Calculation: Let the commission be ‘x’. Net profit after commission = 1,76,000 – x Commission = 10% of (1,76,000 – x) x = 0.10 * (1,76,000 – x) 1.1x = 17,600 x = 16,000 (approx.) Net Profit after commission = 1,76,000 – 16,000 = 1,60,000 Commission = 10% of 1,60,000 = 16,000

23. Kuldeep Singh’s Financial Information

(i) Value of Closing Stock:

  • Opening stock: ₹63,000
  • Closing stock is 1.5 times the opening stock.
  • Closing stock = 1.5 * ₹63,000 = ₹94,500

(ii) Interest on Capital:

  • Interest on capital is shown on the credit side of the Profit & Loss Appropriation account while preparing Final Accounts. It is also shown as a liability in the balance sheet.

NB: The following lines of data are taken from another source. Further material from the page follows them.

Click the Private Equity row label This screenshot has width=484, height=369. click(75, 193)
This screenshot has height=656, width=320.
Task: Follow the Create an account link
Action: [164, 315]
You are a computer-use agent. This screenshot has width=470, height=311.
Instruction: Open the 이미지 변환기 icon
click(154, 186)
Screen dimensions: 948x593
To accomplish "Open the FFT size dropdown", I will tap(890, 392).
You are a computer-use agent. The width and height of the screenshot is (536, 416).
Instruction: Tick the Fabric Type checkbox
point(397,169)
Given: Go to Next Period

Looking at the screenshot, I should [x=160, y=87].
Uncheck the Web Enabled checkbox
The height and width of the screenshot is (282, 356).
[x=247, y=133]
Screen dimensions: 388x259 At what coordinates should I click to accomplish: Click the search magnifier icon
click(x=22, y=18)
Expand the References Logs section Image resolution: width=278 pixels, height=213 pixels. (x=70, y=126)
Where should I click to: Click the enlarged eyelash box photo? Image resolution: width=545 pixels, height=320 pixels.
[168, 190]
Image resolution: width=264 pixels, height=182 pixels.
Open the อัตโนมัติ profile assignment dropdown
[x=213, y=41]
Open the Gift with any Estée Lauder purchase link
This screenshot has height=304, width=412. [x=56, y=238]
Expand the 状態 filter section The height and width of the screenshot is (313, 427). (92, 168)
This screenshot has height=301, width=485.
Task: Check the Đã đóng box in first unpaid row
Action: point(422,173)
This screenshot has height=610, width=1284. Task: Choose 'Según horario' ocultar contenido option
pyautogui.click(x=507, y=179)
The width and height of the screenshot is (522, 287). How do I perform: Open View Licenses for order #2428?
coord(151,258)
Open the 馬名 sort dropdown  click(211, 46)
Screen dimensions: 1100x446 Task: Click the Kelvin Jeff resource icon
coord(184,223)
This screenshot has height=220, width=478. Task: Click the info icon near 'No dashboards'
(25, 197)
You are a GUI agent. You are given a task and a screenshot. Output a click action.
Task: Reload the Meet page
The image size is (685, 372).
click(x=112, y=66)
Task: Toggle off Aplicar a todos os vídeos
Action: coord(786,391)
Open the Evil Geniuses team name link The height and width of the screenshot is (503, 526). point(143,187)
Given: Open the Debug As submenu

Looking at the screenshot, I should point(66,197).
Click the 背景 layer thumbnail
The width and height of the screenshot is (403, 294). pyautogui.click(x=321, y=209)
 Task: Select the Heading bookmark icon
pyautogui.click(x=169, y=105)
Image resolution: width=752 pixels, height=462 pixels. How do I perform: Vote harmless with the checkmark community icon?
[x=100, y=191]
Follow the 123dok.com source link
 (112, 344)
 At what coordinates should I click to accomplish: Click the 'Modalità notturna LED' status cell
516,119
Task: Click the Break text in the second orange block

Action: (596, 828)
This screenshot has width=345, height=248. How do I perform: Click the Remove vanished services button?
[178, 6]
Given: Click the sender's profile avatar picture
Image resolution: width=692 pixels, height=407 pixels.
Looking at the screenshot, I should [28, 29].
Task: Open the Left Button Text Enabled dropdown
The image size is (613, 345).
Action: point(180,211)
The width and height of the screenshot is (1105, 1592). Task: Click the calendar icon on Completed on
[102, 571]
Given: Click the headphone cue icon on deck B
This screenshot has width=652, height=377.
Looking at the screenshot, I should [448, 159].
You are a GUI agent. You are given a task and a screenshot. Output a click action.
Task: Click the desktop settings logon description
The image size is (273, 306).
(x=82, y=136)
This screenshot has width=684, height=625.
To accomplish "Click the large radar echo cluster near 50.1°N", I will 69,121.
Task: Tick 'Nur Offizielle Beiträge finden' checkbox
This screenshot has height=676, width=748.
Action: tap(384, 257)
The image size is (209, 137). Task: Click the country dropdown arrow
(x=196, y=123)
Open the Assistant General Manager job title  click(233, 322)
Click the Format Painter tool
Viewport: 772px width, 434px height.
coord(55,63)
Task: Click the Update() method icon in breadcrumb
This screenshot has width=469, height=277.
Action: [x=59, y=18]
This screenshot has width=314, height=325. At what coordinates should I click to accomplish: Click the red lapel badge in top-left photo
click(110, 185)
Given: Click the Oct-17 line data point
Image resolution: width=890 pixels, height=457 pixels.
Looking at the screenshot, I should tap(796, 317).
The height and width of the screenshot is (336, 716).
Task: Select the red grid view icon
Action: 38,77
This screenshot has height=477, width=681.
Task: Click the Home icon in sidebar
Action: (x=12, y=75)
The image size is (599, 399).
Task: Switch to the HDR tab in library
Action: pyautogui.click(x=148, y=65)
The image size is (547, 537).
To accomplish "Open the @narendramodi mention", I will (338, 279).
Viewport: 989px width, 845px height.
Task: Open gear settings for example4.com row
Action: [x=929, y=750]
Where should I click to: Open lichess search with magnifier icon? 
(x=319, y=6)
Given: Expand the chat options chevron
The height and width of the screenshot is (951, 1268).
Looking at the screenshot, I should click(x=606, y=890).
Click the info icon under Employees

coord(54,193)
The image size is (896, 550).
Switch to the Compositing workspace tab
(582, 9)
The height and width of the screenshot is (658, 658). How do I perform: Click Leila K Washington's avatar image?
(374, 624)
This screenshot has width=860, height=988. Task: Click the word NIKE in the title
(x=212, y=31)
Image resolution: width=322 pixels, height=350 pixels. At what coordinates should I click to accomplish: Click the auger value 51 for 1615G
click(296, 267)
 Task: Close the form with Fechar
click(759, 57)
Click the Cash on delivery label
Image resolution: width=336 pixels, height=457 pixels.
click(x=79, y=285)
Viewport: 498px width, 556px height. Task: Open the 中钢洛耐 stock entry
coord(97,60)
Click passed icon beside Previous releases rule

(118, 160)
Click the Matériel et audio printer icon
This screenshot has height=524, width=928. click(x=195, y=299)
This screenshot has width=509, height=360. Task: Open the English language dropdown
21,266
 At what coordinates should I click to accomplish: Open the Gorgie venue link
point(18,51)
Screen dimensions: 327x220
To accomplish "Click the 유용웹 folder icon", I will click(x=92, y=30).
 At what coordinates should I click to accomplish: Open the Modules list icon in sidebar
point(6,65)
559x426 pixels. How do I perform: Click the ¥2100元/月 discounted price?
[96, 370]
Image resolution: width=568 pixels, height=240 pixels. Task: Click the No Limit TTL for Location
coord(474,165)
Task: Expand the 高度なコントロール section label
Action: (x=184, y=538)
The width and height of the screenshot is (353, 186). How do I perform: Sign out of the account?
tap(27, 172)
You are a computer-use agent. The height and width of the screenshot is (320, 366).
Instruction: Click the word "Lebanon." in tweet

(iii) Cost of Goods Sold (COGS):

  • Opening Stock: ₹63,000
  • Purchases: ₹3,17,750
  • Less: Closing Stock: ₹94,500
  • COGS = ₹63,000 + ₹3,17,750 – ₹94,500 = ₹2,86,250

(iv) Direct Expenses:

  • Direct expenses are those directly related to production or bringing goods into a saleable condition. From the given list, the direct expenses are:
    • Freight outward: ₹1,550
    • Factory Power Expenses: ₹3,050
    • Packaging (On Sales): ₹17,500
  • Total Direct Expenses = ₹1,550 + ₹3,050 + ₹17,500 = ₹22,100

(v) Gross Profit:

  • Net Sales = Credit Sales + Cash Sales – Sales Returns
  • Net Sales = ₹4,25,000 + ₹1,00,000 – ₹25,000 = ₹5,00,000
  • Gross Profit = Net Sales – COGS
  • Gross Profit = ₹5,00,000 – ₹2,86,250 = ₹2,13,750

24. Computerized vs. Manual Accounting

Feature Computerized Accounting Manual Accounting
Recording Transactions are recorded electronically using software. Transactions are recorded manually in journals and ledgers.
Speed Fast and efficient. Slow and time-consuming.
Accuracy High accuracy, reduced errors. Prone to human errors.
Data Storage Data is stored electronically, large volumes can be stored. Data is stored in physical books, limited storage capacity.
Retrieval Easy and quick retrieval of information. Tedious and time-consuming retrieval process.
Security Data can be protected with passwords and encryption. Data is vulnerable to physical damage or theft.
Cost High initial setup cost, lower operating costs. Lower initial cost, higher operating costs.
Reporting Automated generation of reports. Manual preparation of reports.
Analysis Data can be easily analyzed and used for decision-making. Data analysis is difficult and time-consuming.
Scalability Can easily handle increased volume of transactions. Can become difficult to manage with increased volume.

OR

Main Elements of a Computer System:

  1. Hardware: The physical components of the computer, such as the CPU, monitor, keyboard, and printer.
  2. Software: The set of programs that instruct the computer on what to do, including operating systems and application software.
  3. Data: The raw facts and figures that are processed by the computer system.
  4. People: The users who interact with the computer system, including programmers, operators, and end-users.
  5. Procedures: The set of rules and instructions that govern the operation of the computer system.